Below are the entries; set down each of them exactly.

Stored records
[Start of section]
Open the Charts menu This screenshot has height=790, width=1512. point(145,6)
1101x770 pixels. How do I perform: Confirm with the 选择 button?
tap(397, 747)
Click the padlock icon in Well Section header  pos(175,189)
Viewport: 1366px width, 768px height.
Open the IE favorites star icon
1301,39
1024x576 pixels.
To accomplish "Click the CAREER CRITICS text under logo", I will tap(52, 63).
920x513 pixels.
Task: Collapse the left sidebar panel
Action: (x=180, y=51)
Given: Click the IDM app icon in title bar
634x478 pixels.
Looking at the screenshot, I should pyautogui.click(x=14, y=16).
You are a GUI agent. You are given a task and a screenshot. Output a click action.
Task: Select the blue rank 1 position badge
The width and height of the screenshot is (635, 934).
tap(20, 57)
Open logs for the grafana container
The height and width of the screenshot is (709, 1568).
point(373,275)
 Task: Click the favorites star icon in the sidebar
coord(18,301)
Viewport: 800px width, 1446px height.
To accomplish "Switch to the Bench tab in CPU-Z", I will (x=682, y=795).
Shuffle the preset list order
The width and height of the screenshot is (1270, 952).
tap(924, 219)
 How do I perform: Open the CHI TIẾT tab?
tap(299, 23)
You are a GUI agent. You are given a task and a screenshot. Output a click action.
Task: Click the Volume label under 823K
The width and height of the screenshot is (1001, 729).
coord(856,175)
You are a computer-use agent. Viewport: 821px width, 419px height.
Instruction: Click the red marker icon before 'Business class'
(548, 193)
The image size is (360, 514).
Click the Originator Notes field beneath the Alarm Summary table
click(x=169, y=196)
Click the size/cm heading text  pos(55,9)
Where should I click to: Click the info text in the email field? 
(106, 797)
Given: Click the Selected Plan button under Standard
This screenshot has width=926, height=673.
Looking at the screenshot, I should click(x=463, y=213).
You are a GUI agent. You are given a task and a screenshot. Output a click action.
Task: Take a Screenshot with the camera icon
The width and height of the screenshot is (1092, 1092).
[End of section]
• Your solution:
Open the Charts menu This screenshot has height=790, width=1512. point(145,6)
1101x770 pixels. How do I perform: Confirm with the 选择 button?
tap(397, 747)
Click the padlock icon in Well Section header  pos(175,189)
Viewport: 1366px width, 768px height.
Open the IE favorites star icon
1301,39
1024x576 pixels.
To accomplish "Click the CAREER CRITICS text under logo", I will tap(52, 63).
920x513 pixels.
Task: Collapse the left sidebar panel
Action: (x=180, y=51)
Given: Click the IDM app icon in title bar
634x478 pixels.
Looking at the screenshot, I should pyautogui.click(x=14, y=16).
You are a GUI agent. You are given a task and a screenshot. Output a click action.
Task: Select the blue rank 1 position badge
The width and height of the screenshot is (635, 934).
tap(20, 57)
Open logs for the grafana container
The height and width of the screenshot is (709, 1568).
point(373,275)
 Task: Click the favorites star icon in the sidebar
coord(18,301)
Viewport: 800px width, 1446px height.
To accomplish "Switch to the Bench tab in CPU-Z", I will (x=682, y=795).
Shuffle the preset list order
The width and height of the screenshot is (1270, 952).
tap(924, 219)
 How do I perform: Open the CHI TIẾT tab?
tap(299, 23)
You are a GUI agent. You are given a task and a screenshot. Output a click action.
Task: Click the Volume label under 823K
The width and height of the screenshot is (1001, 729).
coord(856,175)
You are a computer-use agent. Viewport: 821px width, 419px height.
Instruction: Click the red marker icon before 'Business class'
(548, 193)
The image size is (360, 514).
Click the Originator Notes field beneath the Alarm Summary table
click(x=169, y=196)
Click the size/cm heading text  pos(55,9)
Where should I click to: Click the info text in the email field? 
(106, 797)
Given: Click the Selected Plan button under Standard
This screenshot has width=926, height=673.
Looking at the screenshot, I should click(x=463, y=213).
You are a GUI agent. You are given a task and a screenshot. Output a click action.
Task: Take a Screenshot with the camera icon
The width and height of the screenshot is (1092, 1092).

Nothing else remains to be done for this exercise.